(1) A visiting health practitioner does not commit an offence under the Health Practitioner Regulation National Law (Queensland), the Drugs Regulation or the Drugs Misuse Act by—
(a) practising a health profession as authorised under this Act; or
(b) if a substance is a substance that may be lawfully possessed, supplied or administered by a local health practitioner—possessing, supplying or administering the substance in the course of practising the authorised health profession; or
(c) prescribing a restricted drug or controlled drug in the course of practising the authorised health profession; or
(d) holding himself or herself out as being able to practise the authorised health profession; or
(e) using a title, reference to a qualification, description, word, letter or symbol that the visiting health practitioner ordinarily uses.
(2) A visitor does not commit an offence under the Drugs Regulation or the Drugs Misuse Act by doing anything, or possessing a substance, as a result of having a visiting health practitioner practise a health profession under this Act.
(3) A dispenser does not commit an offence under the Drugs Regulation by dispensing a restricted or controlled drug in accordance with a prescription issued by a visiting health practitioner, if—
(a) the dispenser reasonably believes the health practitioner is authorised under this Act to issue the prescription; and
(b) the dispenser is authorised under this Act to supply the drug.

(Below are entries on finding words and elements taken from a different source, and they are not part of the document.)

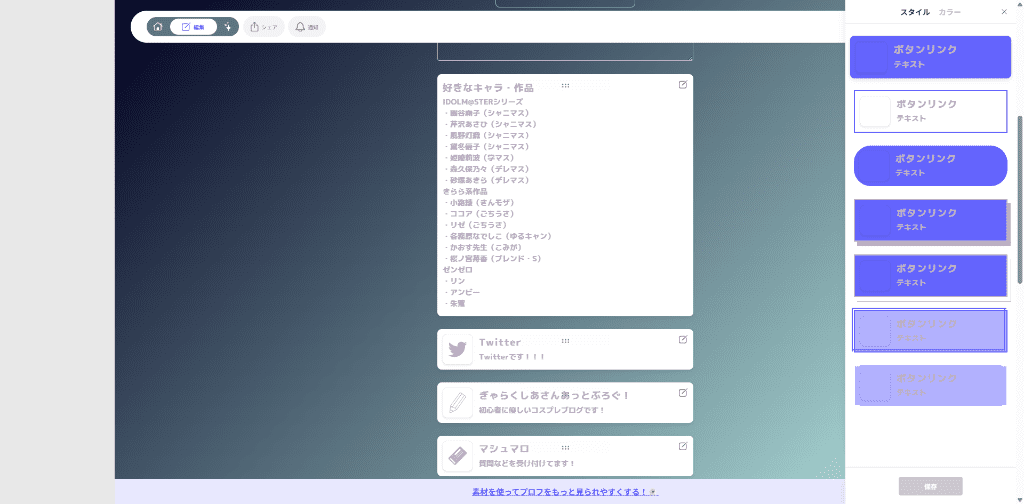
Task: Choose the filled purple rectangle button style
Action: (930, 57)

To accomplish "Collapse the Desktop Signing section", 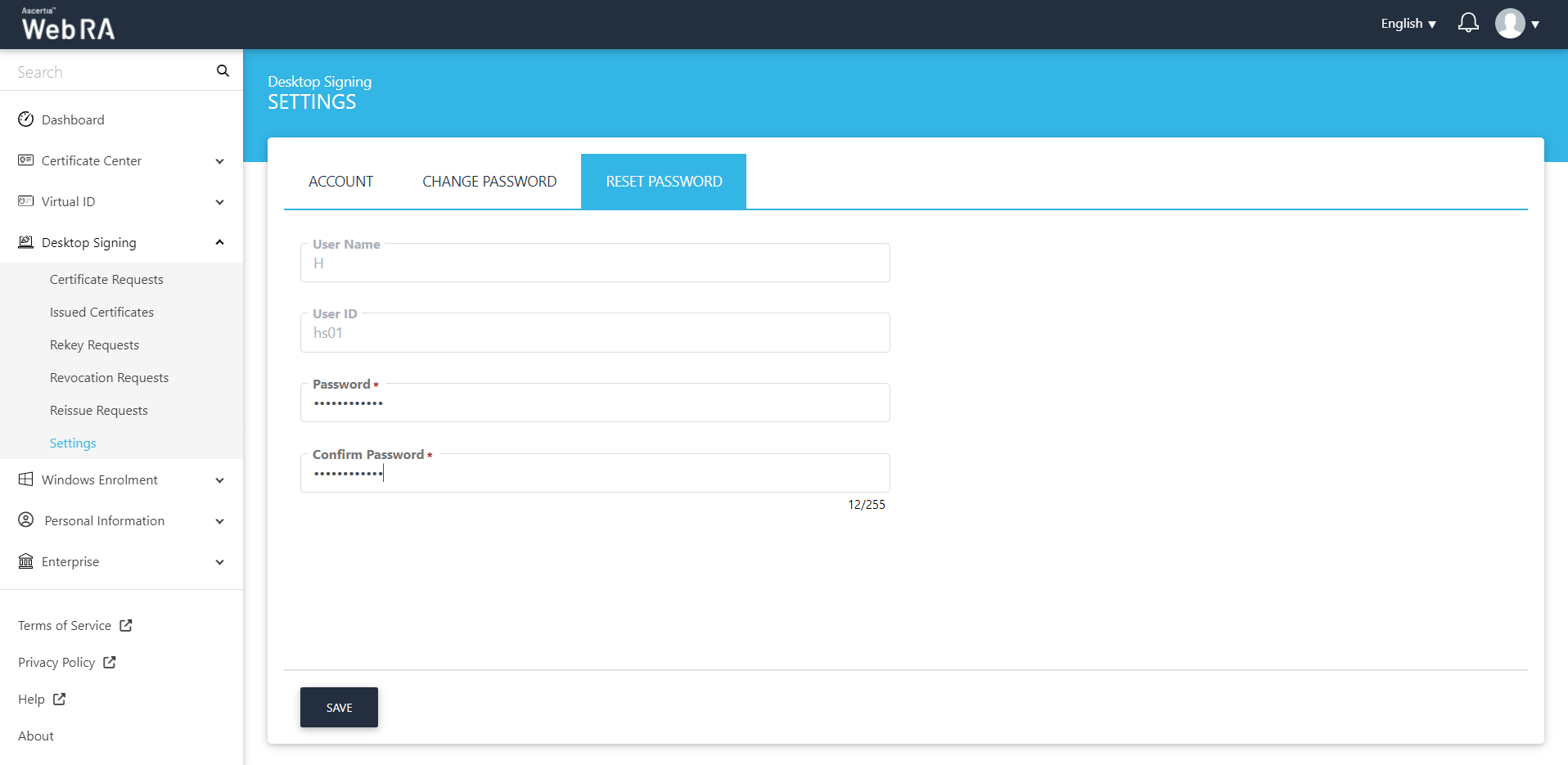I will click(219, 243).
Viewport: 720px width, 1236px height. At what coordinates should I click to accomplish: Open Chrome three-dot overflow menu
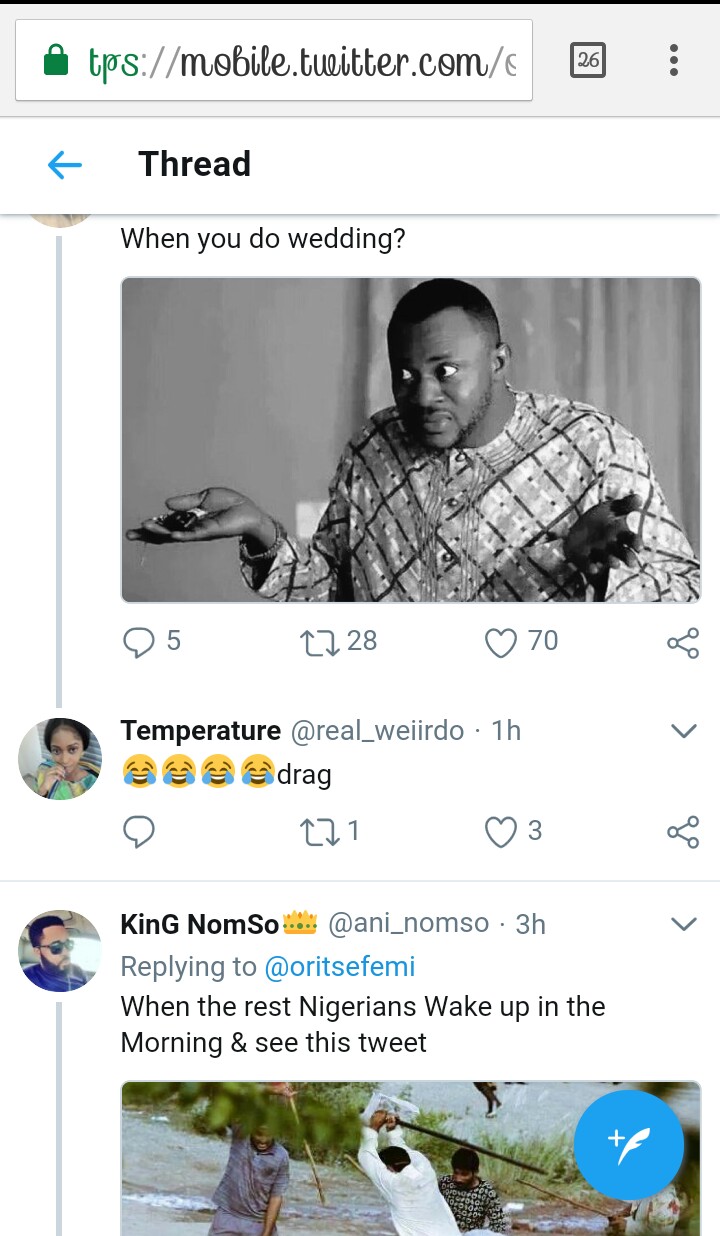point(674,60)
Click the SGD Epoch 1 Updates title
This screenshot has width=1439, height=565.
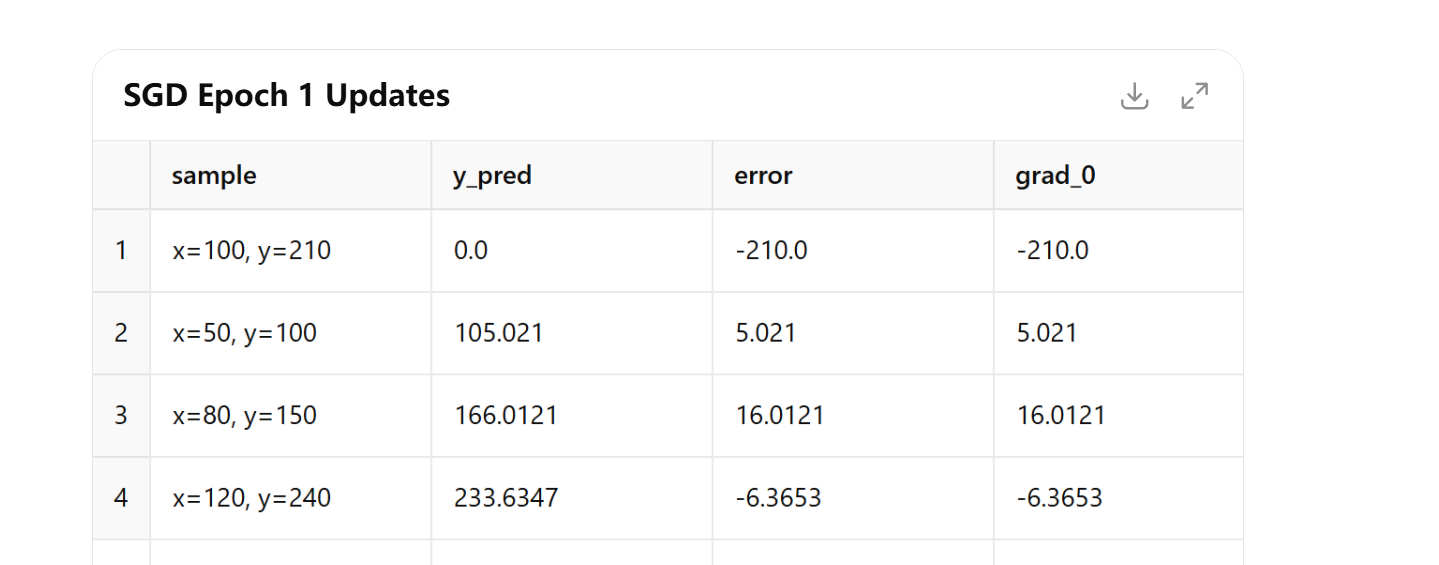point(286,96)
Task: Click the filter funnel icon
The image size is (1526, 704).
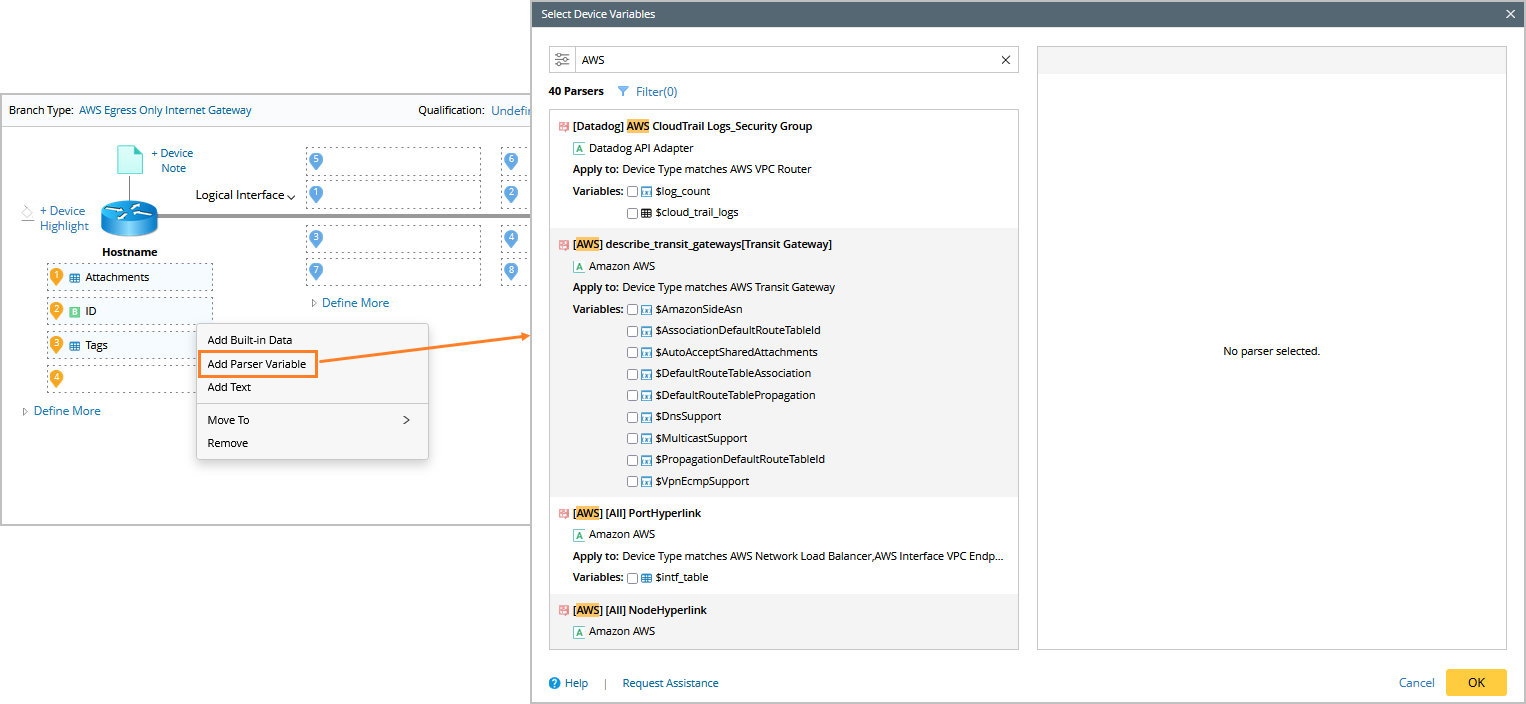Action: point(623,91)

(4) A wholesaler does not commit an offence under the Drugs Regulation or the Drugs Misuse Act by supplying an S2 or S3 substance by wholesale to a visiting health practitioner if the wholesaler—
(a) reasonably believes the visiting health practitioner is authorised under this Act to be supplied with the substance by wholesale; and
(b) is authorised under this Act to supply the substance by wholesale; and
(c) is complying with the conditions to which the wholesaler's licence is subject under the Drugs Regulation.